== GOAL OF THE EXERCISE ==
Could you copy the material word for word, beginning at the line that contains "Select the trend line drawing tool" and going through the end of the material, but leaving out the pictures?

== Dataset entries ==
+--

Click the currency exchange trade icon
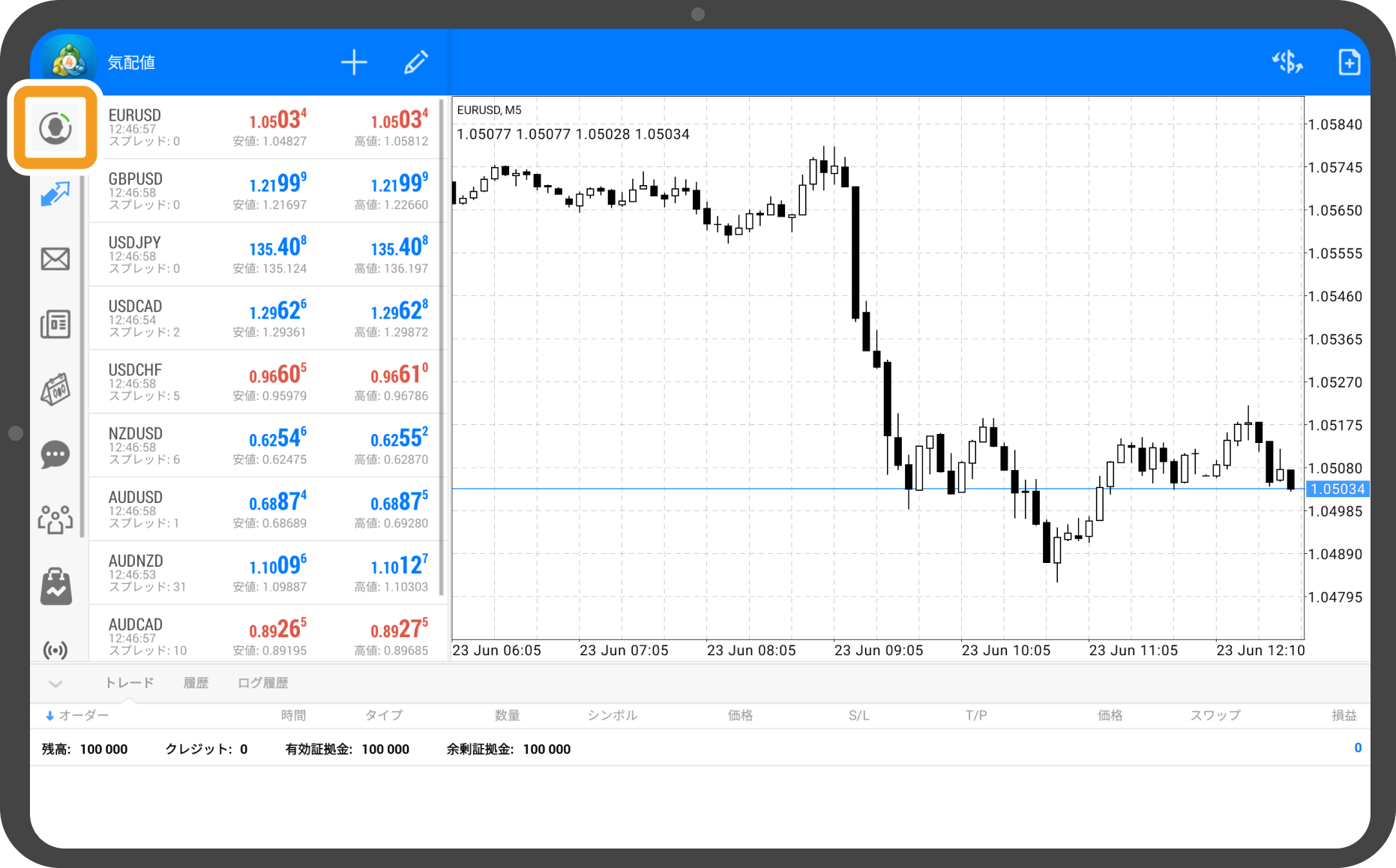 pyautogui.click(x=1287, y=62)
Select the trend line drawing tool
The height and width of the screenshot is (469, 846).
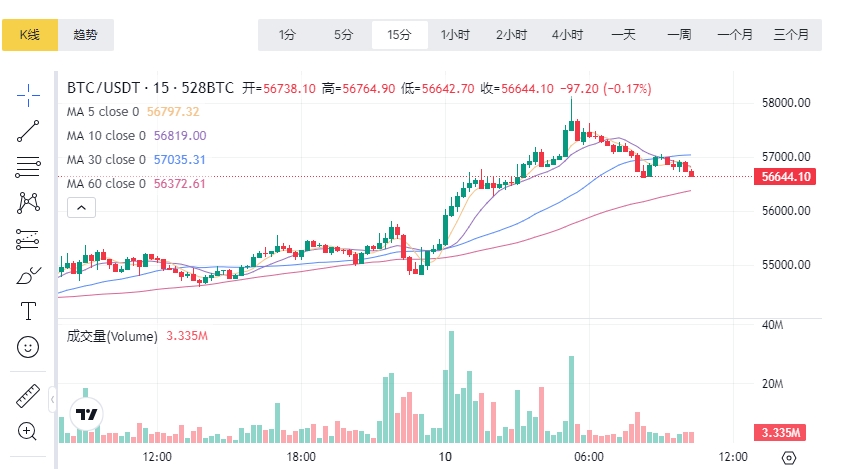(x=28, y=130)
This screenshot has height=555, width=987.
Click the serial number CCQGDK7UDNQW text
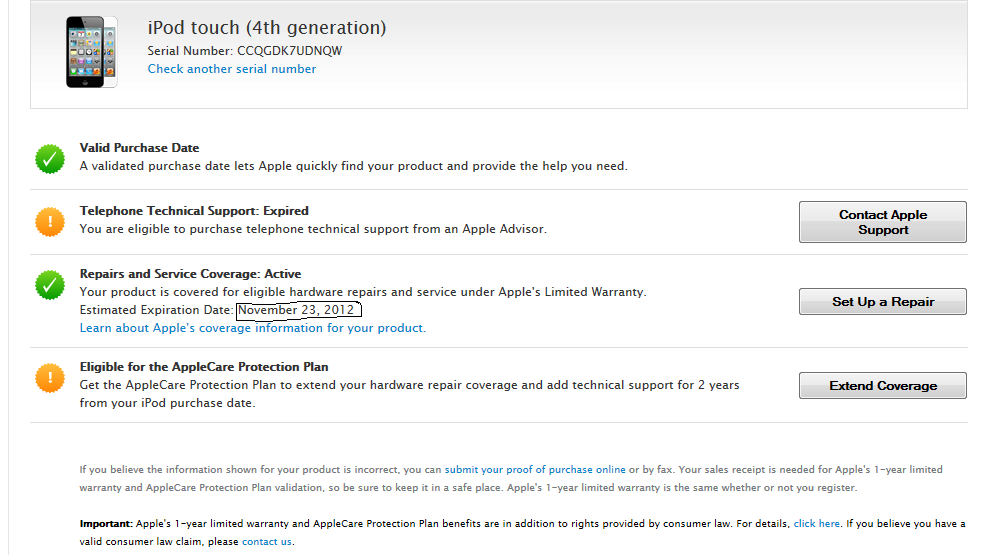290,51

+--

== WRITTEN ANSWER ==
Select the trend line drawing tool
The height and width of the screenshot is (469, 846).
(x=28, y=130)
This screenshot has height=555, width=987.
Click the serial number CCQGDK7UDNQW text
290,51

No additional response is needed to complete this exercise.